Behind the door lay a treasure trove of material on a single occurrence in Hugo Massiter’s life: the disproved allegations of murder she’d read about at Nic’s that morning. And two people: Daniel Forster and Laura Conti, in whom he had placed his trust.
Her hand fell automatically on the detective agency reports. These were filings of sightings of the fugitives after Forster and Conti fled Venice. Or so the authors claimed. Emily was sufficiently familiar with intelligence reports to read between the lines. There was a grey area between rumour and fact in most of them. Hugo’s money seemed to be buying much of the former and little of the latter. The reports talked of the couple’s presence in various parts of the world — Africa, Asia and South America — but gave not a shred of hard supporting evidence. Photos, handwriting, phone conversations… all the artefacts that helped shore up vague suspicions were noticeably absent. The final letter from the agency was curt to the point of rudeness. Hugo’s correspondence with them was absent but it was clear he had been questioning both the cost and the effectiveness of the operation. He’d tasked the agency with finding Daniel Forster and Laura Conti. They hadn’t even managed to prove the pair still existed. The contract had come to an end some six months before, with the promise of litigation over unpaid fees.

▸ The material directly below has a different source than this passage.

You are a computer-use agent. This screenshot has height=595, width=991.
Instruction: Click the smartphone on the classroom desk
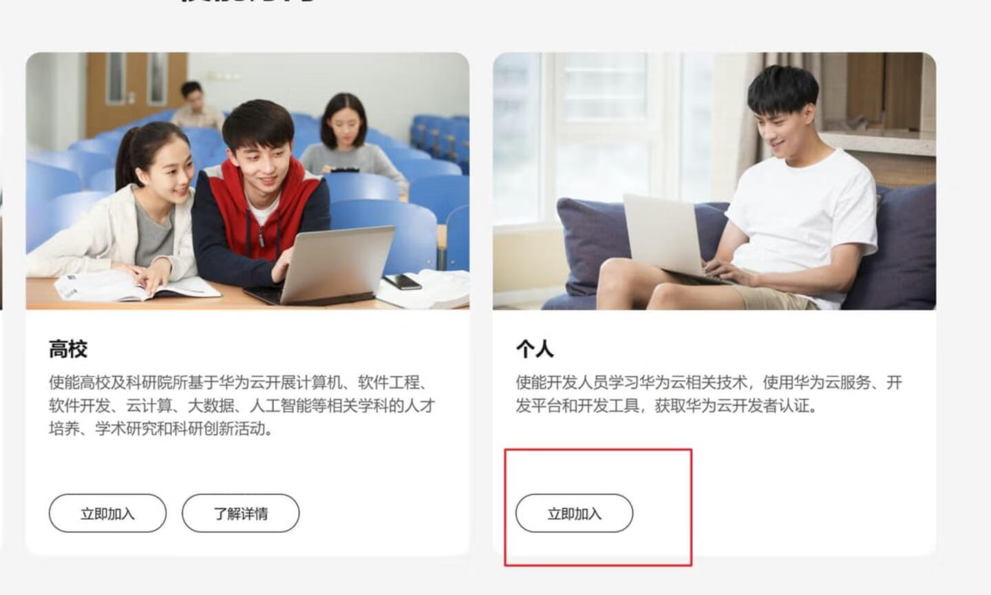pos(401,281)

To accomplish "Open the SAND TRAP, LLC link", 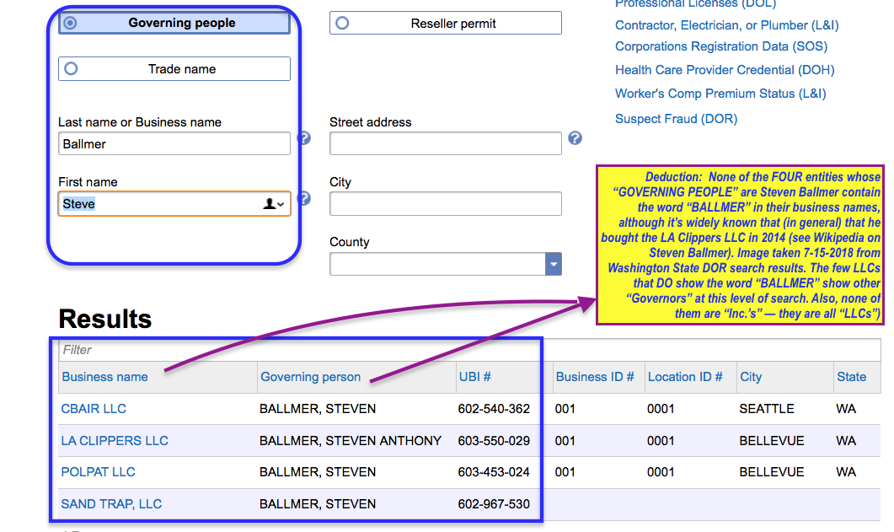I will [111, 504].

Emily closed the file, wondering what it told her. Hugo desperately needed to track down two people who had almost put him in jail. Why? He didn’t need them for his own security. The authorities now accepted he’d been wrongly accused. What motive could there be apart from revenge? Except… Hugo Massiter was vain, ambitious, unquestionably ruthless in business matters. But he had a firm sense of self-knowledge. He was acutely aware of what kind of man he was. Revenge would surely have seemed petty to him, an unnecessary reminder of a pain still waiting to heal.
This impression was only confirmed by what she saw in the photo albums. They consisted of formal pictures from the series of music schools Hugo had sponsored in La Pietà over the years. Rows and rows of teenagers, all in smart black evening dress, some clutching fiddles and violas, smiling behind Hugo, who stood proudly to the front. And, in the final year, another figure. Someone who could only be the young, seemingly ingenuous Daniel Forster, next to his patron, a priceless music score in hand, one he had claimed for his own.